Ciliophrys azurina

Scientific classification
- Domain: Eukaryota
- Clade: Sar
- Clade: Stramenopiles
- Division: Ochrophyta
- Class: Dictyochophyceae
- Order: Rhizochromulinales
- Genus: Ciliophrys
- Species: C. azurina
- Binomial name: Ciliophrys azurina Patterson in Mikrjukov and Patterson, 2001
- Synonyms: Heliorapha azurina (Patterson in Mikrjukov and Patterson, 2001) Cavalier-Smith, 2013;

= Ciliophrys azurina =

- Authority: Patterson in Mikrjukov and Patterson, 2001
- Synonyms: Heliorapha azurina (Patterson in Mikrjukov and Patterson, 2001) Cavalier-Smith, 2013

Species of heliozoan protists

Ciliophrys azurina is a species of heliozoan protists, amoeboid eukaryotes with stiff axopodia radiating from their cells.

== Morphology ==

Ciliophrys azurina is a heliozoan, a unicellular protist with tapering arms called axopodia sustained by axonemes.

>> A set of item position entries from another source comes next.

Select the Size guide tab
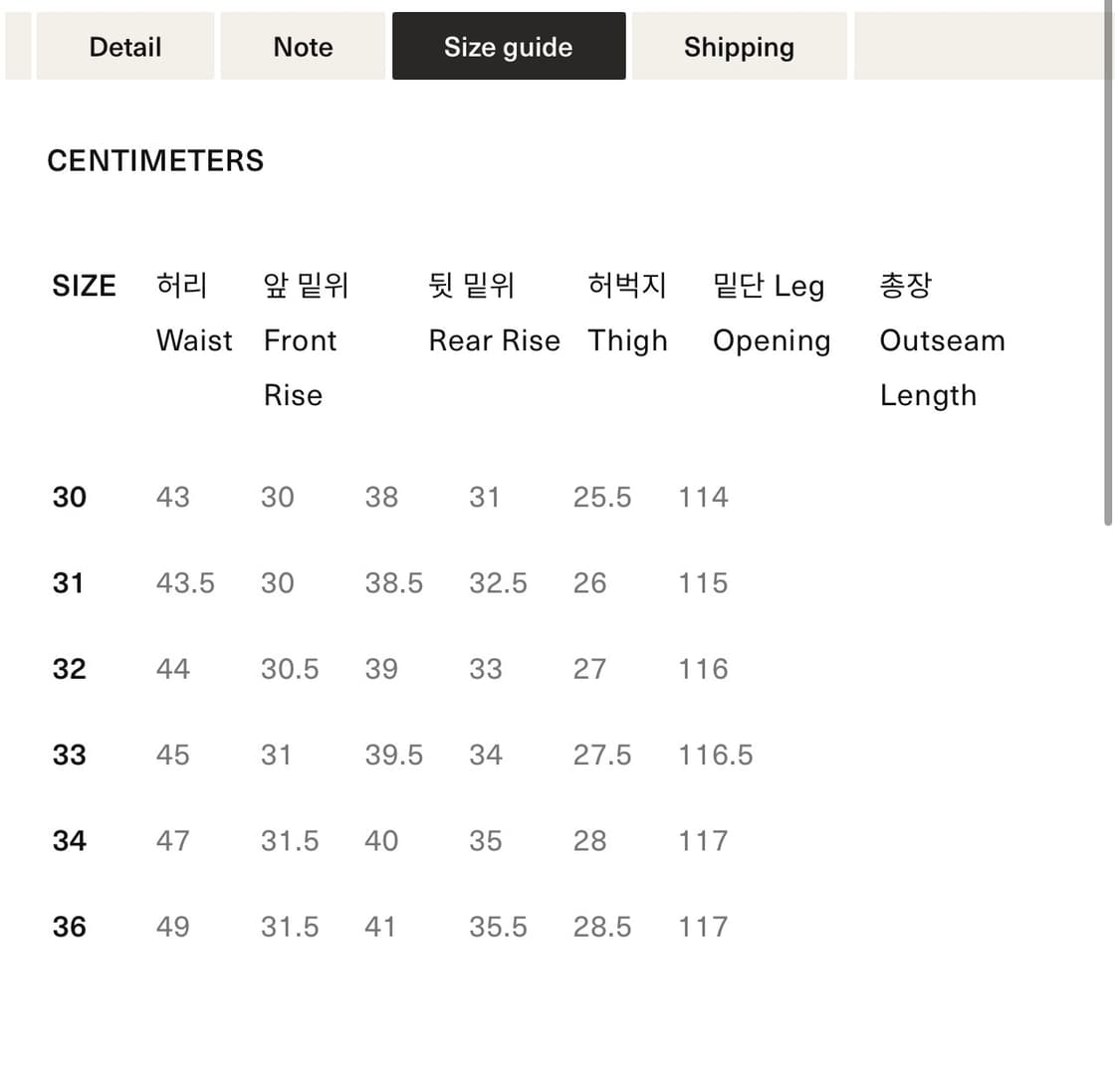 509,47
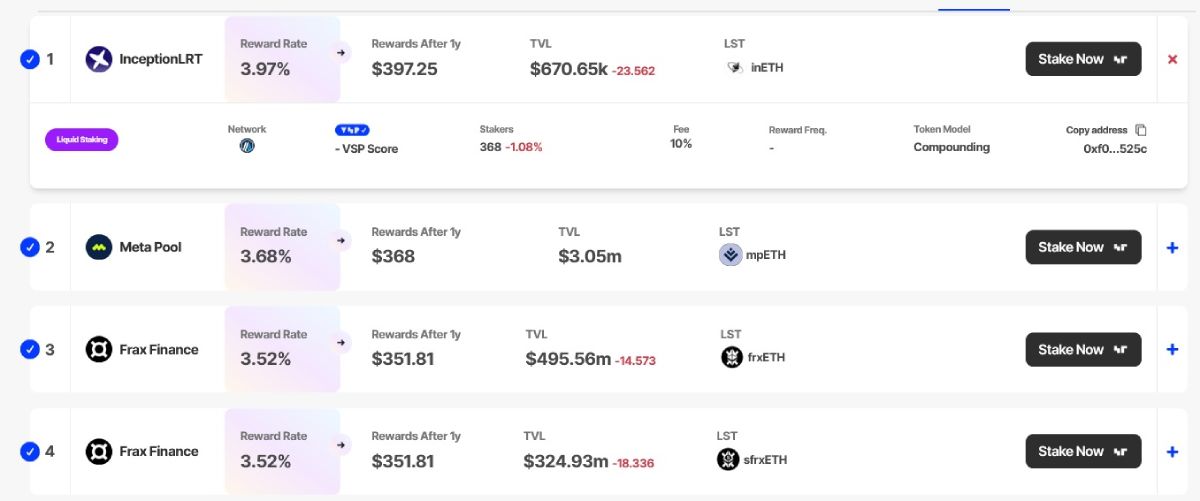Viewport: 1200px width, 501px height.
Task: Click the InceptionLRT logo icon
Action: (99, 59)

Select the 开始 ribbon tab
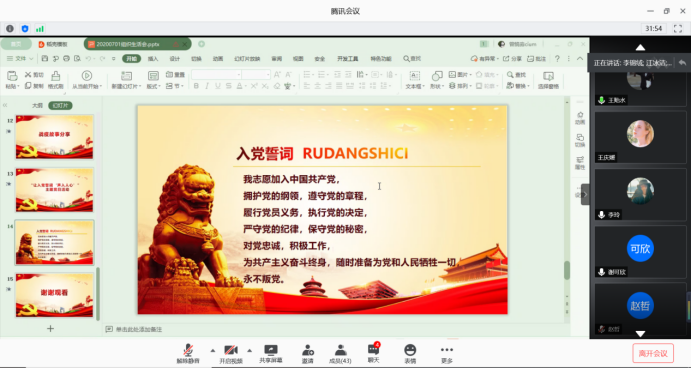(132, 58)
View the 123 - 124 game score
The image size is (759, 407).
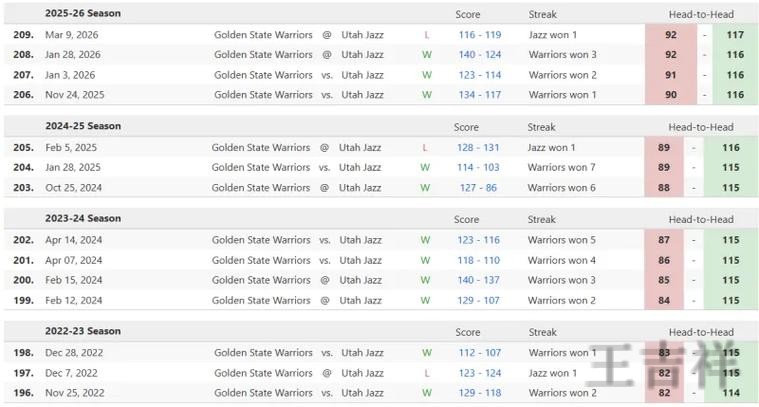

Cells of C. azurina have a large, prominent cell nucleus containing a central nucleolus surrounded by peripheral clumps of heterochromatin. The cell body measures 15 μm in diameter, with radiating arms that contain extrusomes. Each cell has a single flagellum that appears at the front of swimming cells or, in non-swimming cells (i.e. during feeding), appears tightly curled, typically in a double "8" shape. Both its large size and the length and shape of its flagellum make it similar to Actinophrys, specifically A. pontica.

== Ecology ==

Ciliophrys azurina is a heterotrophic flagellate exclusively found in tropical climates, in both marine and terrestrial habitats. It was isolated from Darwin, Northern Territory, Australia, where it was observed consuming diatoms. It is present in intertidal sediments and surface waters of Darwin. It has also been observed in Ascension Island.

== Systematics ==

Ciliophrys azurina is a species previously assigned to the genus Ciliophrys of the Pedinellales, a heliozoan order assigned to Dictyochophyceae, a class of ochrophytes. It was created in 2001 by biologist David J. Patterson to describe cells collected in 1994 from East Point and Lee Point, Darwin, Northern Territory, Australia. In its initial publication, C. azurina (then Ciliophrys azurina) was considered an "evolutionary link" between the Pedinellales and the order Actinophryida, on the basis of presenting traits previously thought as exclusive to each order. The species differs from other Ciliophrys by the presence of tapering axopodia that are too broad at the base to be sustained solely by a triad of microtubules, a characteristic of Pedinellales. The genus Ciliophrys is now classified in the dictyochophyte order Rhizochromulinales.